This should happen to you about 1 in every 620 games that have 3 players, 14 tiles that an Abbot can be played on, 1 start tile, and 57 other tiles.
Given that there are 72 tiles, in a 3-player game, you'd draw either 23 or 24 tiles, depending on turn order. Although the 72 tiles divide evenly, one of them is the start tile and is removed. I'll assume that in 1/3 of games you go last, and only get 23 tiles.
Without changing the statistics, we can pretend you draw all your tiles first, without any other players taking their turns. You can think of their turns as simply showing you what was never in the tiles you were going to get without affecting it, besides that you're stopping your draws early and not drawing the whole stack.
Drawing 23 tiles out of 71 without replacement, 57 of which are not Abbot-eligible, your chance of only drawing from those 57 is 57/71 * 56/70 * ... * 35/49. This comes out to about 0.200% (or about one in 499) of games where you go last.

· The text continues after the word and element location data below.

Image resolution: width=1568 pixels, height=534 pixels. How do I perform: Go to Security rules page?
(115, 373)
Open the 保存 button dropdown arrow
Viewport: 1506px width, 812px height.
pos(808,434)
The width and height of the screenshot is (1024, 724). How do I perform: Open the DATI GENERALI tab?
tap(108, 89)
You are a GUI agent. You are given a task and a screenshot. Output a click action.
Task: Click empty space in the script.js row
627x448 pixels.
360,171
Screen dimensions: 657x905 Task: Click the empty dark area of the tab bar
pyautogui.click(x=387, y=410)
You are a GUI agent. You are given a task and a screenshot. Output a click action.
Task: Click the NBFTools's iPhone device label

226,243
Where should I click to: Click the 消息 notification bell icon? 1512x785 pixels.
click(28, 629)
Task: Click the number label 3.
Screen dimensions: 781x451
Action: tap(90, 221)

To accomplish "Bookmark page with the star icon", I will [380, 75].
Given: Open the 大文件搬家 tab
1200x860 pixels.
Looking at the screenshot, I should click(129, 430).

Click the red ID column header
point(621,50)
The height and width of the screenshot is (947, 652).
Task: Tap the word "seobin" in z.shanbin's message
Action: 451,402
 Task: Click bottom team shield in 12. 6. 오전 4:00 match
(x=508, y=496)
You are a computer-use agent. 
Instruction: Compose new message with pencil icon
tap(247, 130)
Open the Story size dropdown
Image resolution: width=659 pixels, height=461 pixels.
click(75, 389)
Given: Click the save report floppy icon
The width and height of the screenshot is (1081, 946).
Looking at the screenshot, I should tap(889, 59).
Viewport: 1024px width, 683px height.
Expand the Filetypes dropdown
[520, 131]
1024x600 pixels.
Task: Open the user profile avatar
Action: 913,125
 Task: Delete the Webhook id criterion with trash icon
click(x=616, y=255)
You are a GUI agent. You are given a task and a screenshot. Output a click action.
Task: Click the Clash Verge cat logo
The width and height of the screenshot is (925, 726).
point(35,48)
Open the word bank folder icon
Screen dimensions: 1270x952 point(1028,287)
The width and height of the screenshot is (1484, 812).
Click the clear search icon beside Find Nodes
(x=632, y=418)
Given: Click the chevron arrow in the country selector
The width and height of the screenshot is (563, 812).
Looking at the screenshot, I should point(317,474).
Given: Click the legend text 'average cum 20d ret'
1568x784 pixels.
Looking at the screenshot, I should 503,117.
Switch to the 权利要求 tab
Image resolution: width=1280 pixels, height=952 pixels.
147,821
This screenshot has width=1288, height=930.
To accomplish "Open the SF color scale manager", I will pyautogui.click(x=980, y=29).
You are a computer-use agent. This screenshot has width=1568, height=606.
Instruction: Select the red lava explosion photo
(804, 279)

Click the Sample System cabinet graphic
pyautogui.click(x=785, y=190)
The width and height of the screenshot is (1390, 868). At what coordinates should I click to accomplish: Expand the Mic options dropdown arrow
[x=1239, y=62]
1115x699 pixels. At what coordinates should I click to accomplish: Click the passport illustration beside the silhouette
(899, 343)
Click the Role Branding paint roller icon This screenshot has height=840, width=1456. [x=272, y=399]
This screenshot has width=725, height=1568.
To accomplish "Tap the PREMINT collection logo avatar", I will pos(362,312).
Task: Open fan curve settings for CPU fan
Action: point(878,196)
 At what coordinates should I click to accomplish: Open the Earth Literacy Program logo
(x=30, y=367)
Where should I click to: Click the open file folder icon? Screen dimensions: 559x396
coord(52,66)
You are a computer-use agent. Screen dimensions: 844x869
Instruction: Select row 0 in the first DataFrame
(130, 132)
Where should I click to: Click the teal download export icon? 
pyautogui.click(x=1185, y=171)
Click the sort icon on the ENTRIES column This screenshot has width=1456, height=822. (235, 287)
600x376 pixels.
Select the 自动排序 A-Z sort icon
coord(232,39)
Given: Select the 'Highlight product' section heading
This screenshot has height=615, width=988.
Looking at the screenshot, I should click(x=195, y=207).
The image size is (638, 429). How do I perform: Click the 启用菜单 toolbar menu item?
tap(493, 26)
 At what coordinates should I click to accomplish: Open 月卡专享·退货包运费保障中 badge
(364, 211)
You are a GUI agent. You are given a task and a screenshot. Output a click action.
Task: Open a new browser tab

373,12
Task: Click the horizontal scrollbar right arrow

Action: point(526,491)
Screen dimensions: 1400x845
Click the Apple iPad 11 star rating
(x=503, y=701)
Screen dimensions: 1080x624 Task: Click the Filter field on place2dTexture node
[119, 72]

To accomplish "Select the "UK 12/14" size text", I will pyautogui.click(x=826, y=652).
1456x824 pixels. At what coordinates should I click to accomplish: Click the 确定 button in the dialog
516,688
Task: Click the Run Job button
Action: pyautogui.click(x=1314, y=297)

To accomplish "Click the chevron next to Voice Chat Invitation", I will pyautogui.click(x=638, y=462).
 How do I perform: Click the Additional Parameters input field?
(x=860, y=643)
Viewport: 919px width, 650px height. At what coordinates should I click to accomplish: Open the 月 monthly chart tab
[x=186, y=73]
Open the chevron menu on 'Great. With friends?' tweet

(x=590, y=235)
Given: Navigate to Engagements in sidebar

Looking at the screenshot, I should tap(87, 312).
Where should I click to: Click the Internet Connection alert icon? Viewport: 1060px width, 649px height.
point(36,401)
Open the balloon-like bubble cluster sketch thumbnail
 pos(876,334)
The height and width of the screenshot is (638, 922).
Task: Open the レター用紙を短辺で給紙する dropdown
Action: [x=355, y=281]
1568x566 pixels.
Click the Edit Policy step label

Drawing a 24th tile multiplies this by 34/48, for about 0.142% (or about one in 705) in games where you don't go last.
Weighting the probabilities together based on your chance of actually going last it's 0.161% (or about one in 620).
Obviously changing the number of players, introducing river tiles, or caring about whether anyone at the table can't play an Abbot rather than just you would change the chances.